Authors: Maxime Janin; Vanessa Ortiz-Barahona; Manuel Castro de Moura; Anna Martínez-Cardús; Pere Llinàs-Arias; Marta Soler; Daphna Nachmani; +49 Authors

Epigenetic loss of RNA-methyltransferase NSUN5 in glioma targets ribosomes to drive a stress adaptive translational program

Abstract

Tumors have aberrant proteomes that often do not match their corresponding transcriptome profiles. One possible cause of this discrepancy is the existence of aberrant RNA modification landscapes in the so-called epitranscriptome. Here, we report that human glioma cells undergo DNA methylation-associated epigenetic silencing of NSUN5, a candidate RNA methyltransferase for 5-methylcytosine.
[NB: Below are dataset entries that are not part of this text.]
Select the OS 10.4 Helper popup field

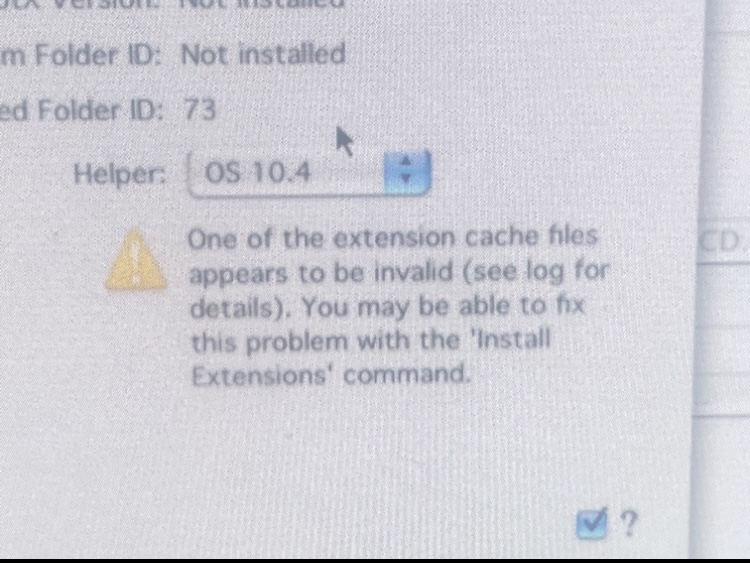[x=310, y=173]
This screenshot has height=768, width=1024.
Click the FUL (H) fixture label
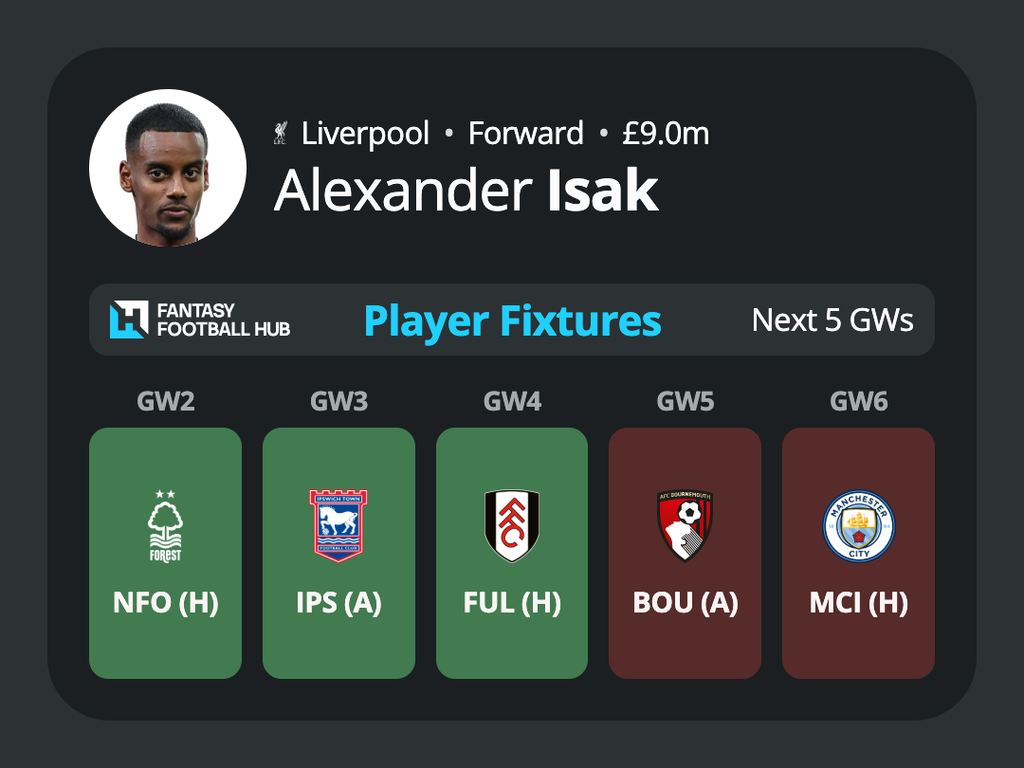coord(512,602)
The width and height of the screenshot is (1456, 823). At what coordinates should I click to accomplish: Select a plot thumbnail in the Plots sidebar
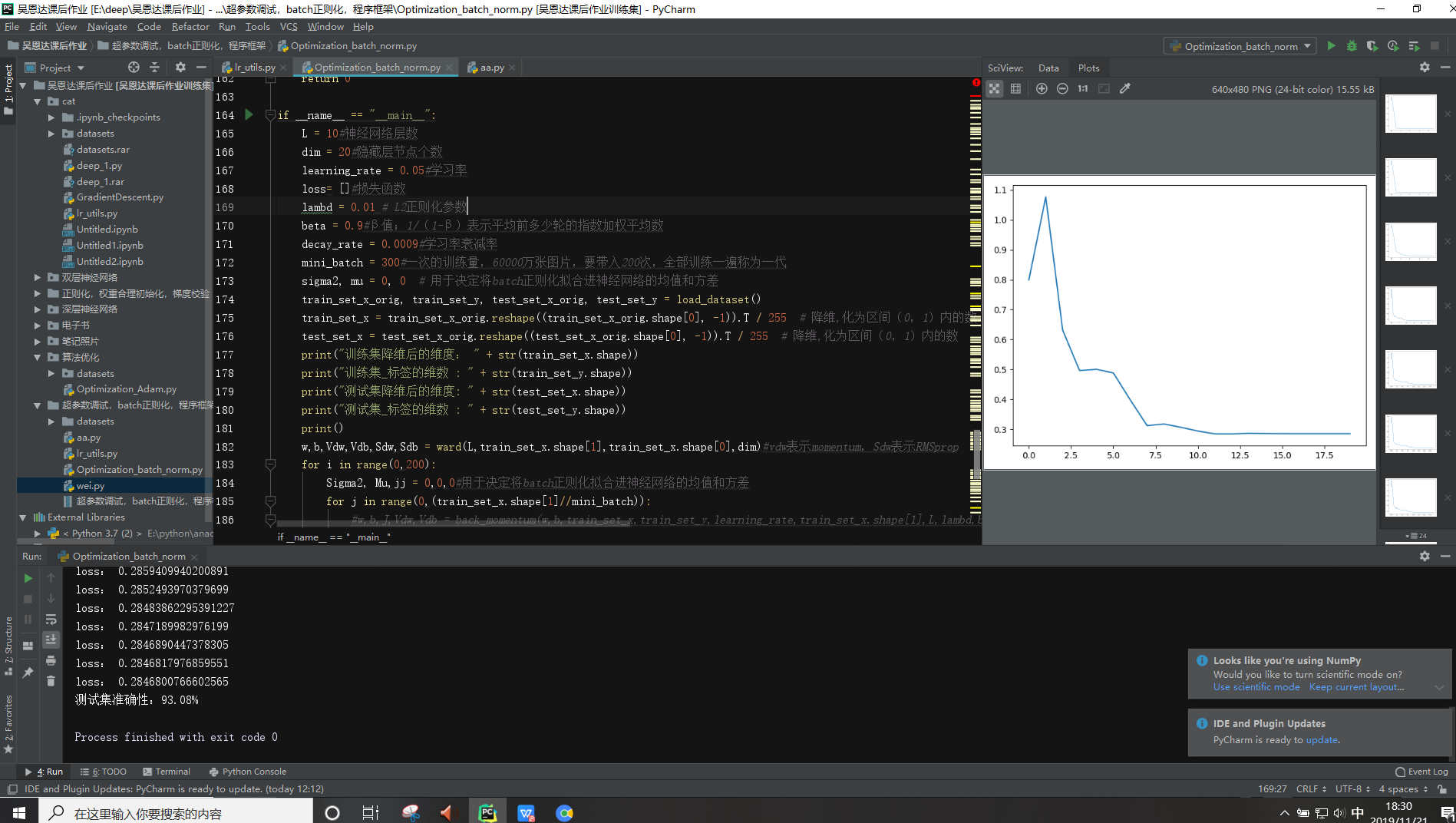tap(1410, 114)
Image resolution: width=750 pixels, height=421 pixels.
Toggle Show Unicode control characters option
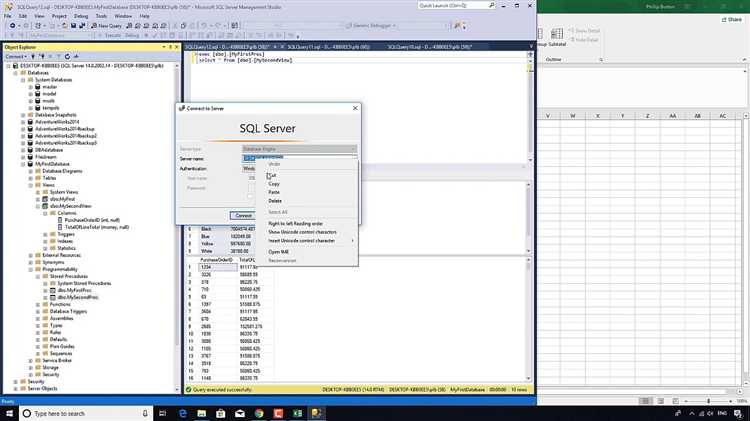(x=301, y=232)
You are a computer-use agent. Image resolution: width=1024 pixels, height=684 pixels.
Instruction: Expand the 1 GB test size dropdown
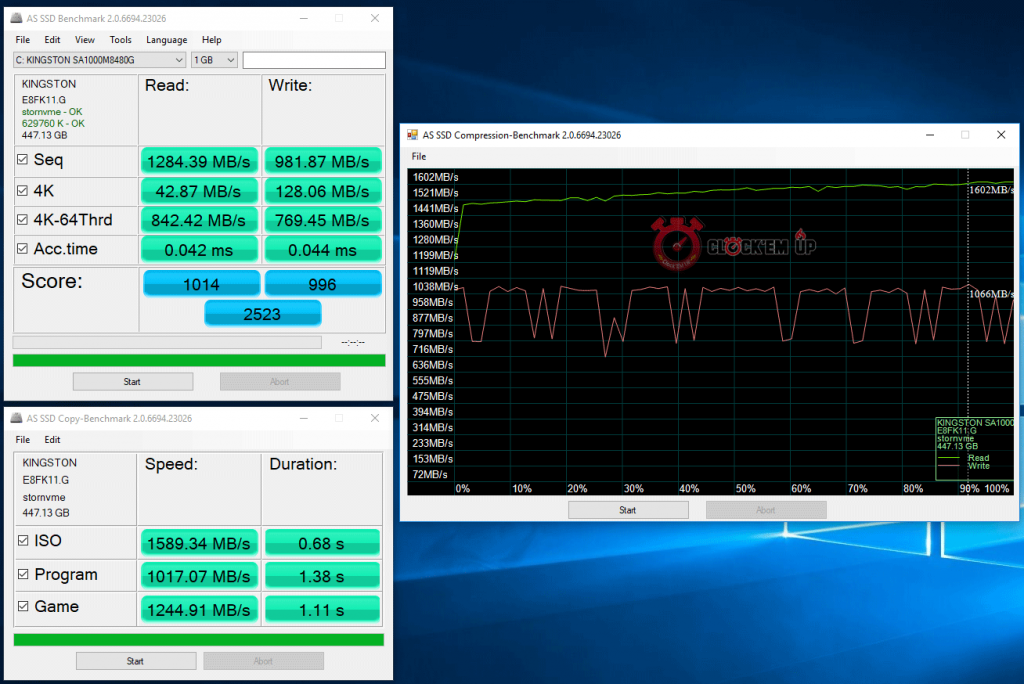214,61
In this setting, NSUN5 exhibits tumor-suppressor characteristics in vivo glioma models. We also found that NSUN5 loss generates an unmethylated status at the C3782 position of 28S rRNA that drives an overall depletion of protein synthesis, and leads to the emergence of an adaptive translational program for survival under conditions of cellular stress. Interestingly, NSUN5 epigenetic inactivation also renders these gliomas sensitive to bioactivatable substrates of the stress-related enzyme NQO1. Most importantly, NSUN5 epigenetic inactivation is a hallmark of glioma patients with long-term survival for this otherwise devastating disease.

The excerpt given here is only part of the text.